Egg & Sausage Casserole

Egg & Sausage Casserole Recipe A dozen for brunch? No problem with our delicious makeover of a classic egg casserole. Assemble the casserole the evening before you plan to serve it.


From EatingWell:  November/December 1998

Yield: 12 servings

Active Time: 35 minutes

Total Time: 6 1/4 hours (includes 5 hours chilling)

Ingredients

  • 5 ounces turkey breakfast sausage, (4 small links), casings removed
  • 1 teaspoon canola oil
  • 1 onion, chopped
  • 1 red bell pepper, chopped
  • 4 large eggs
  • 4 large egg whites
  • 2 1/2 cups low-fat milk
  • 1 teaspoon dry mustard
  • 1/2 teaspoon salt
  • 1/4 teaspoon freshly ground pepper
  • 2/3 cup shredded extra-sharp Cheddar cheese, divided
  • 10 slices white bread, crusts removed

Preparation

  1. Coat a 9-by-13-inch baking dish with cooking spray.
  2. Cook sausage in a skillet over medium heat, crumbling with a fork, until browned. Transfer to a bowl.
  3. Add oil, onion and bell pepper to skillet; cook, stirring occasionally, until vegetables soften, about 5 minutes. Add sausage and cook, stirring, until vegetables begin to brown, about 5 minutes more. Remove from heat and set aside.
  4. Whisk eggs and egg whites in a large bowl until blended. Whisk in milk, mustard, salt and pepper. Stir in 1/3 cup Cheddar.
  5. Arrange bread in a single layer in prepared baking dish. Pour egg mixture over bread and top with reserved vegetables and sausage. Sprinkle with remaining 1/3 cup Cheddar.
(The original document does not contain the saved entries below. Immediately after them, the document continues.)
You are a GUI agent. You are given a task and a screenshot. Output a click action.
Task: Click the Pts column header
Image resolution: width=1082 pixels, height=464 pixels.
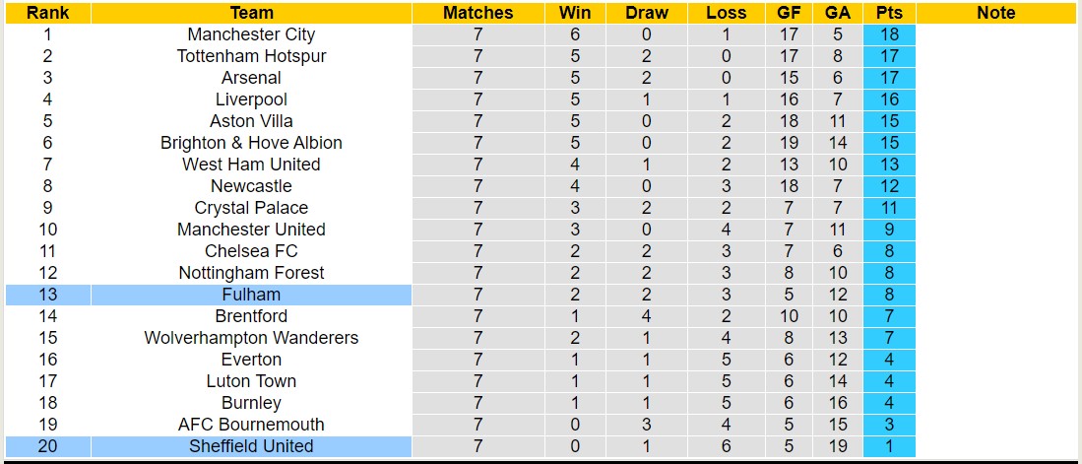[x=889, y=13]
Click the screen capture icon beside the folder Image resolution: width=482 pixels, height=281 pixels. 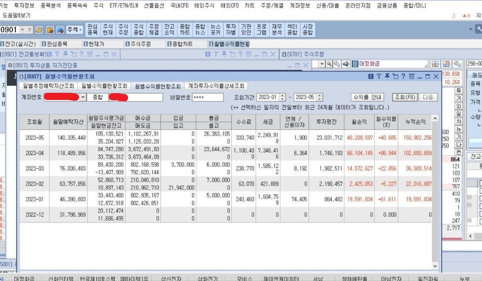tap(61, 29)

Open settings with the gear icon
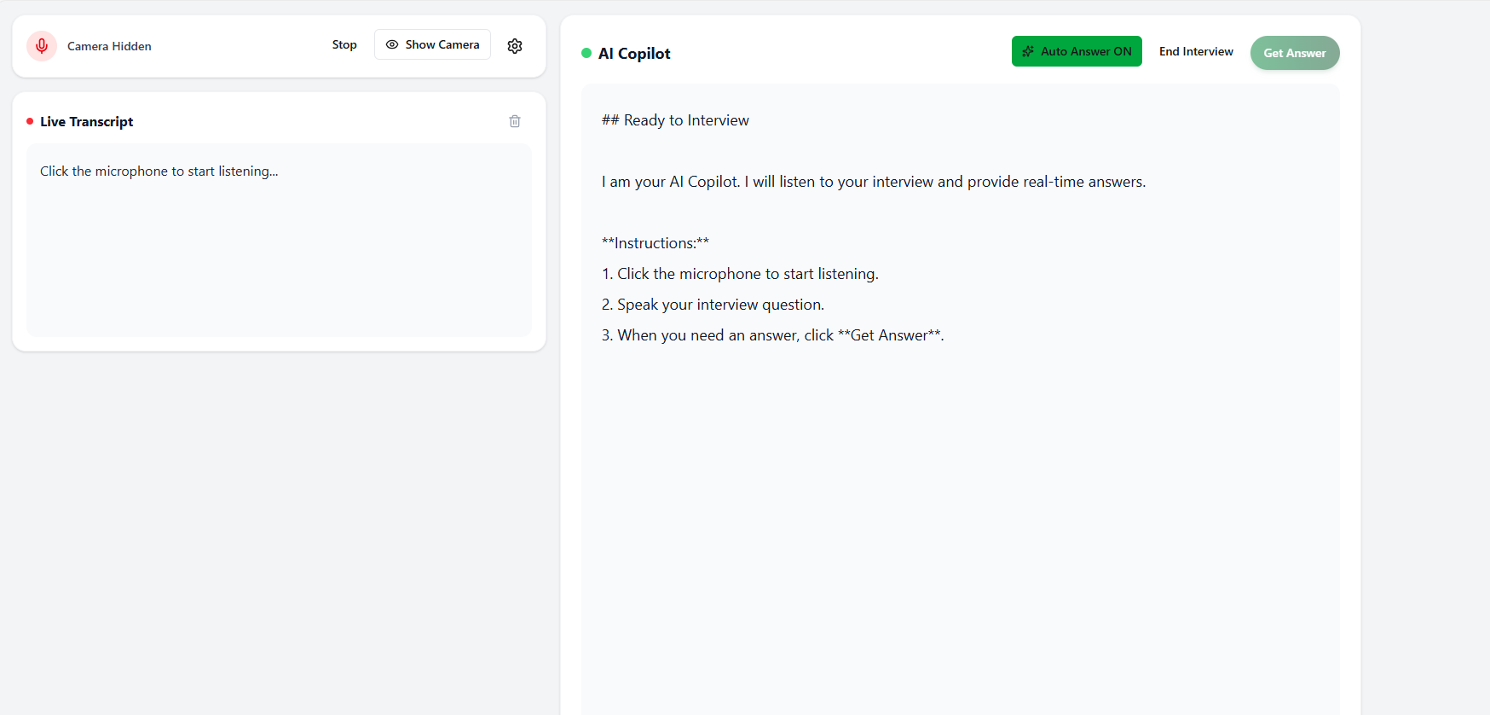point(515,46)
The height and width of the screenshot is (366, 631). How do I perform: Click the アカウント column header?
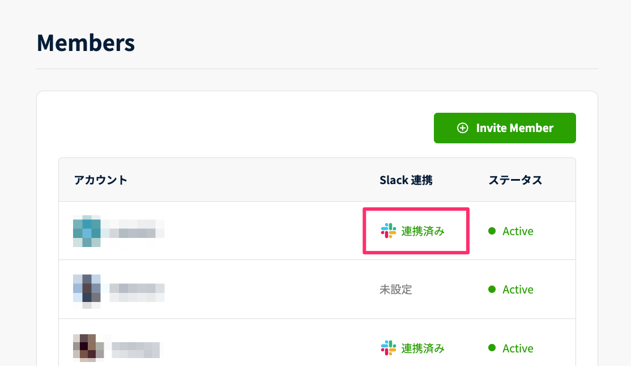(101, 180)
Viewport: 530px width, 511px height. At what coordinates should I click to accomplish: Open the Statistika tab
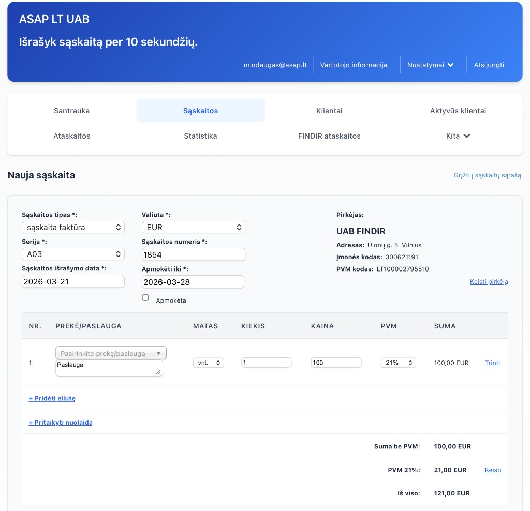[200, 136]
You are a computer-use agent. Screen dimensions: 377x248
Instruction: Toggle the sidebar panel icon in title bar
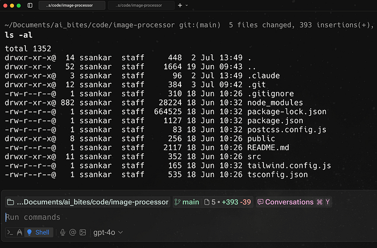point(30,5)

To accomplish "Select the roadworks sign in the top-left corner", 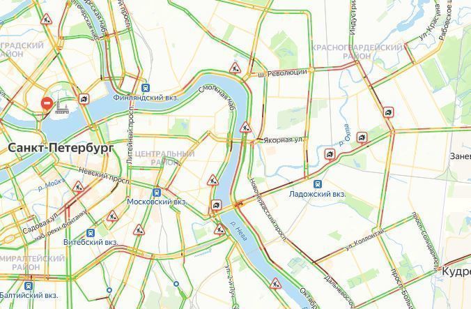I will (x=46, y=20).
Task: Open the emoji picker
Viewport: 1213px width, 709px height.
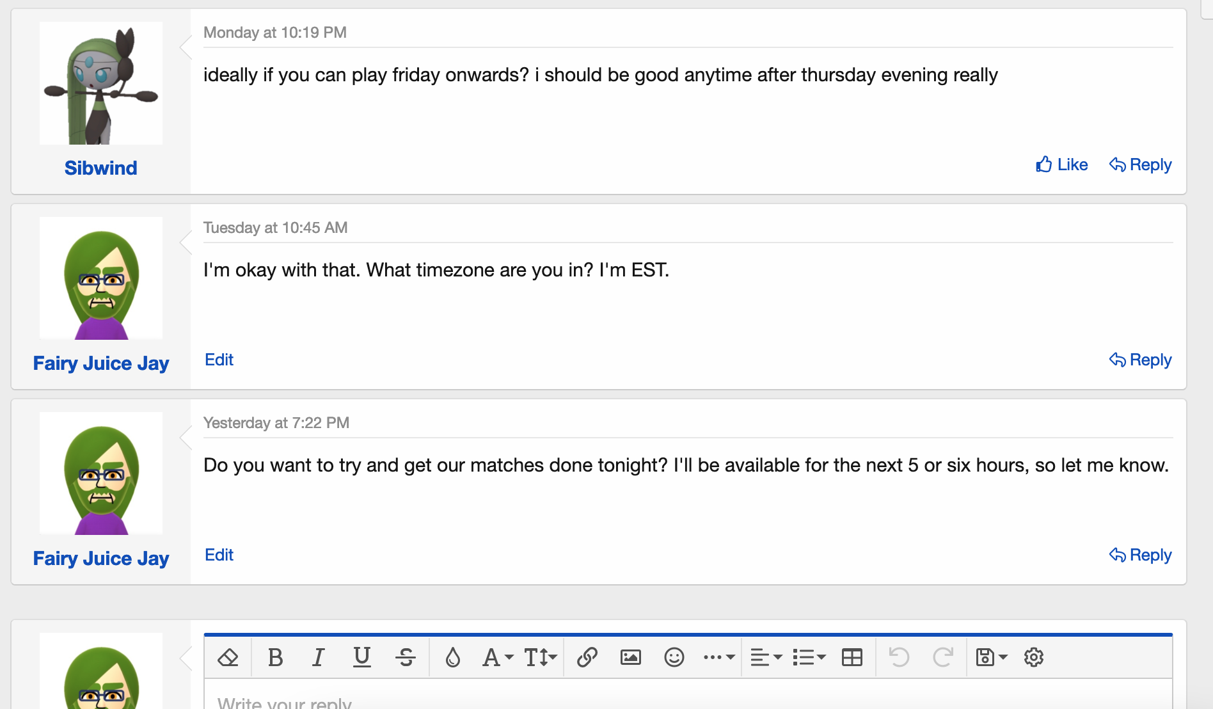Action: (x=674, y=657)
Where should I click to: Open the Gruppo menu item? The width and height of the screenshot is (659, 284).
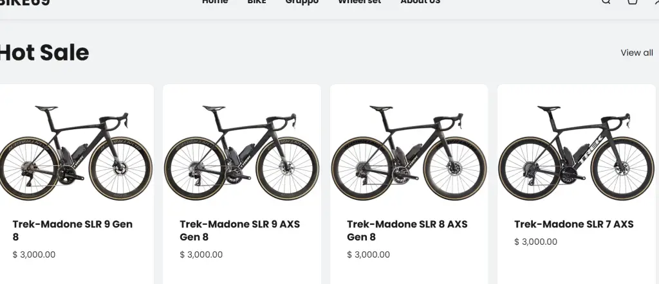302,2
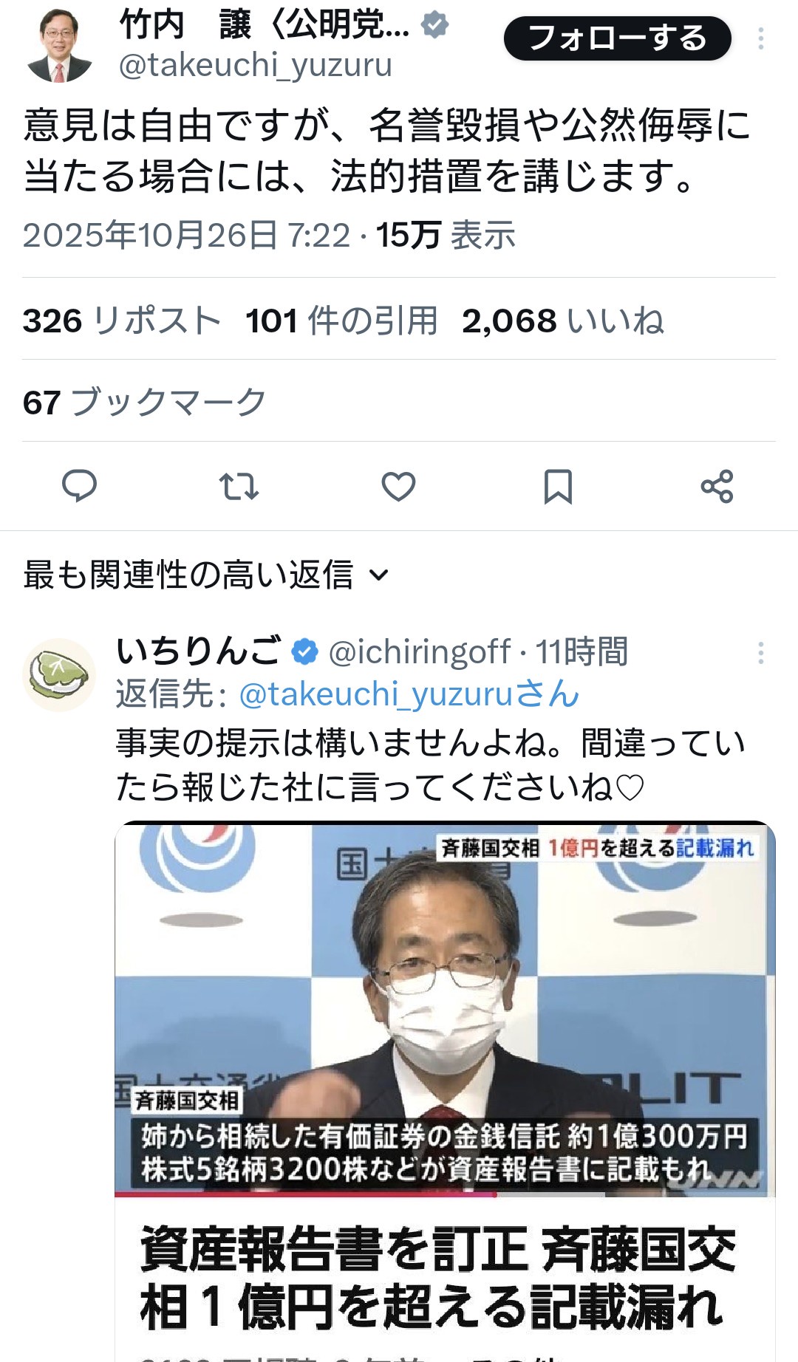
Task: View the 101 件の引用 quotes
Action: [341, 321]
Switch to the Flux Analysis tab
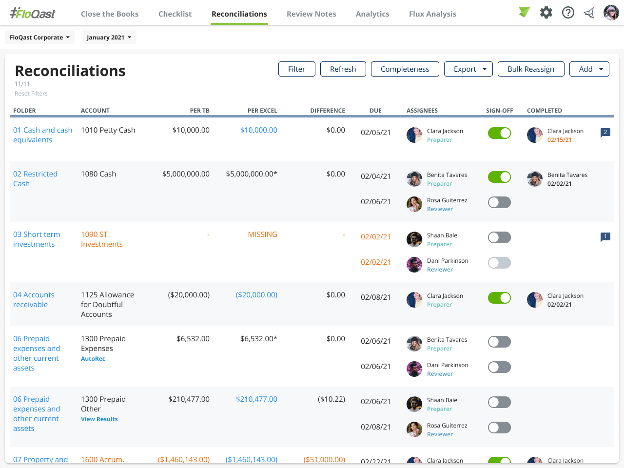This screenshot has width=624, height=468. [x=432, y=14]
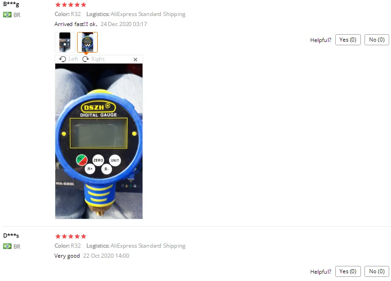Click the Brazil flag icon beside D***s
This screenshot has width=391, height=281.
click(7, 246)
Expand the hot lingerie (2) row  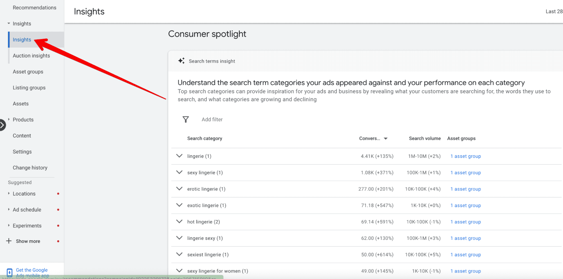tap(179, 222)
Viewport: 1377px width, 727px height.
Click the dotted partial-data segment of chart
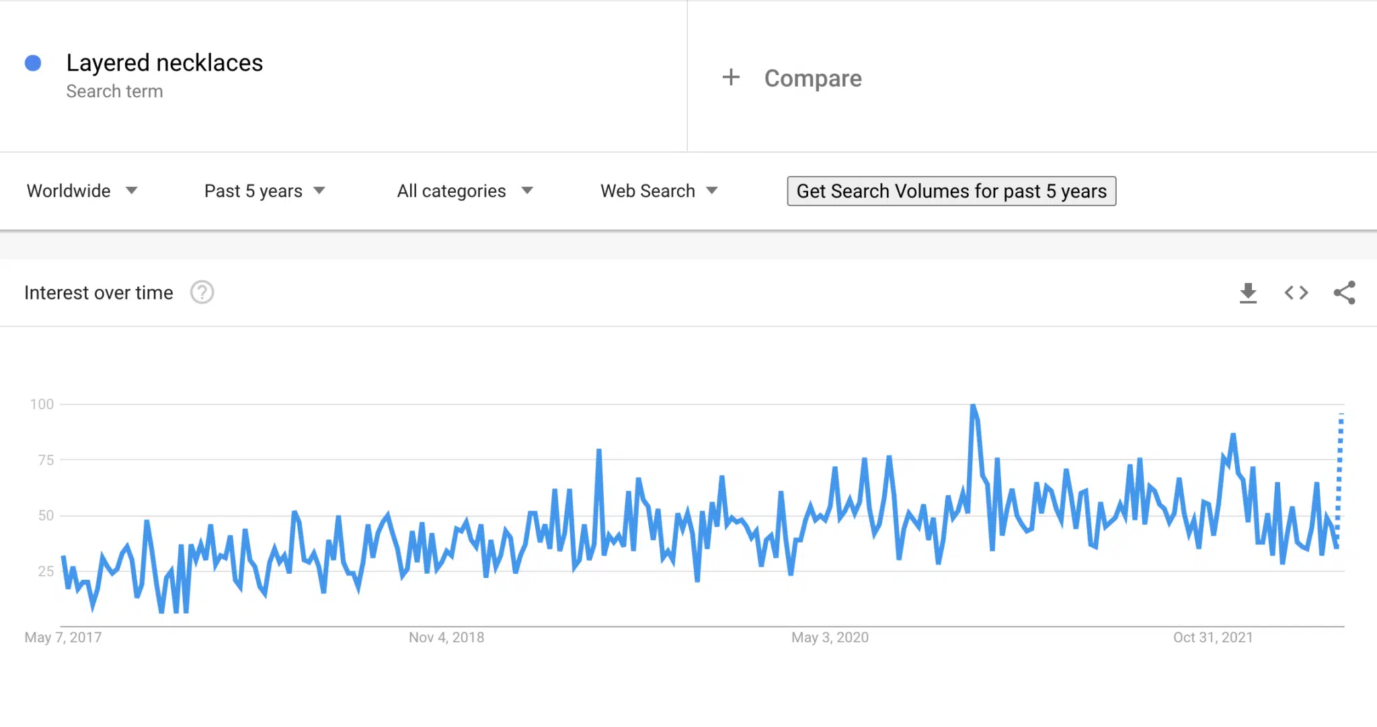1339,477
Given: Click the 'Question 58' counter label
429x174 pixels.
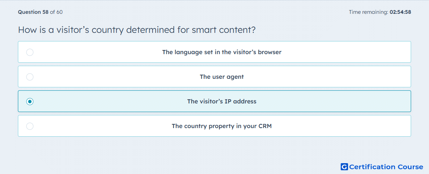Looking at the screenshot, I should click(33, 12).
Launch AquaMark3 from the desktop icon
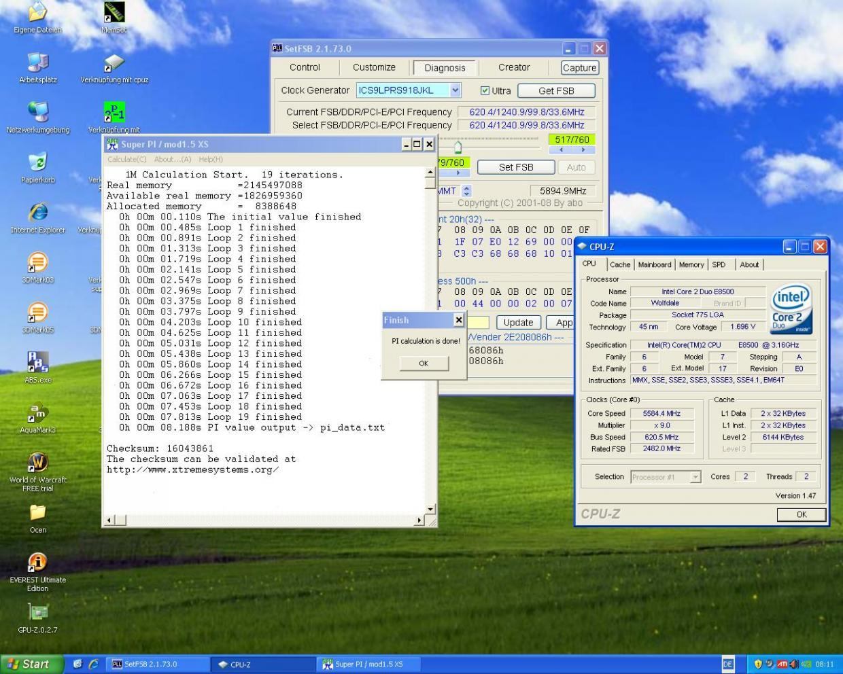This screenshot has height=674, width=843. (x=37, y=412)
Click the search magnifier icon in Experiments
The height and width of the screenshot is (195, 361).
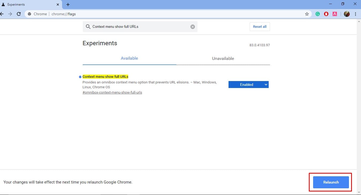(88, 26)
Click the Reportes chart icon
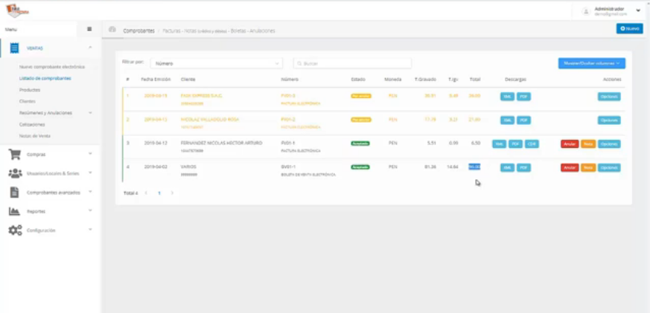Screen dimensions: 650x313 14,211
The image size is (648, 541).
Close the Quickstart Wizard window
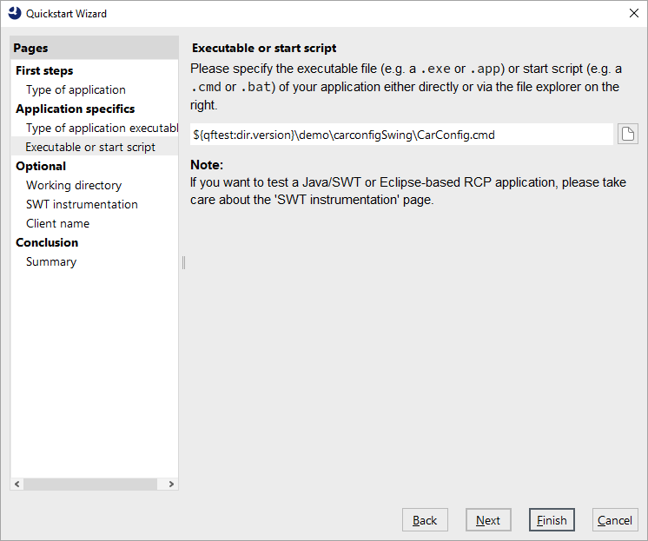[x=633, y=13]
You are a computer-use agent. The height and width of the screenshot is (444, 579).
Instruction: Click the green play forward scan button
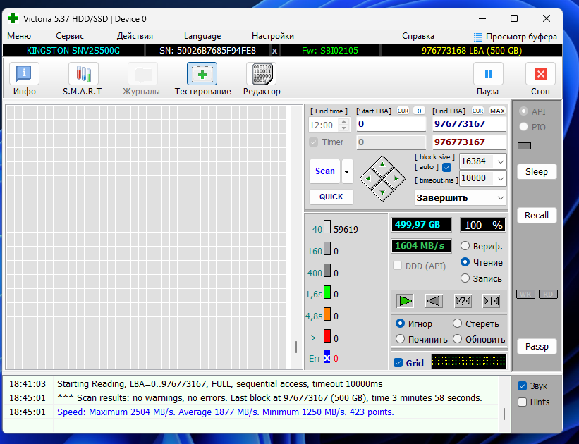point(405,301)
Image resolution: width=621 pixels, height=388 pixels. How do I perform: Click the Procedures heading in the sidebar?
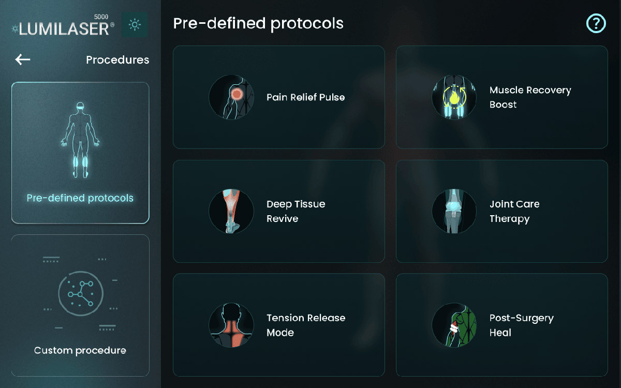click(x=117, y=60)
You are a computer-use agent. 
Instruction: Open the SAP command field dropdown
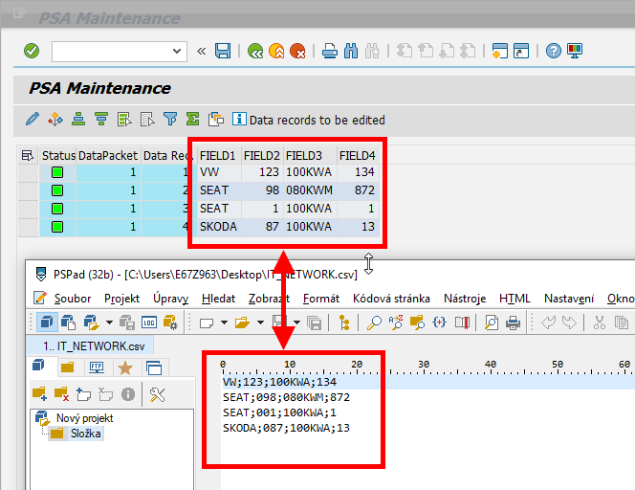[177, 51]
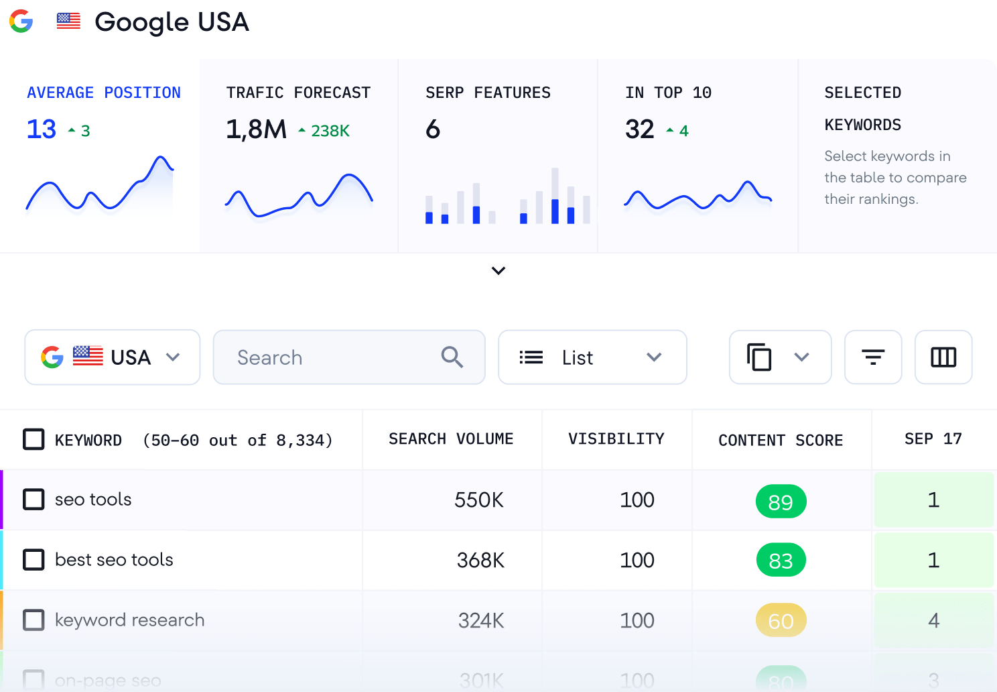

Cover with plastic wrap and refrigerate for at least 5 hours or overnight.
  6. Preheat oven to 350°F.
  7. Bake casserole, uncovered, until set and puffed, 40 to 50 minutes. Serve hot.

Tips & Notes
  • Make Ahead Tip: Prepare through Step 5; cover and refrigerate overnight.

Nutrition Per serving:

144 calories; 7 g fat (3 g sat, 2 g mono); 87 mg cholesterol; 10 g carbohydrates; 10 g protein; 1 g fiber; 344 mg sodium; 115 mg potassium.

Nutrition Bonus: Vitamin C (29% daily value), Selenium (17% dv).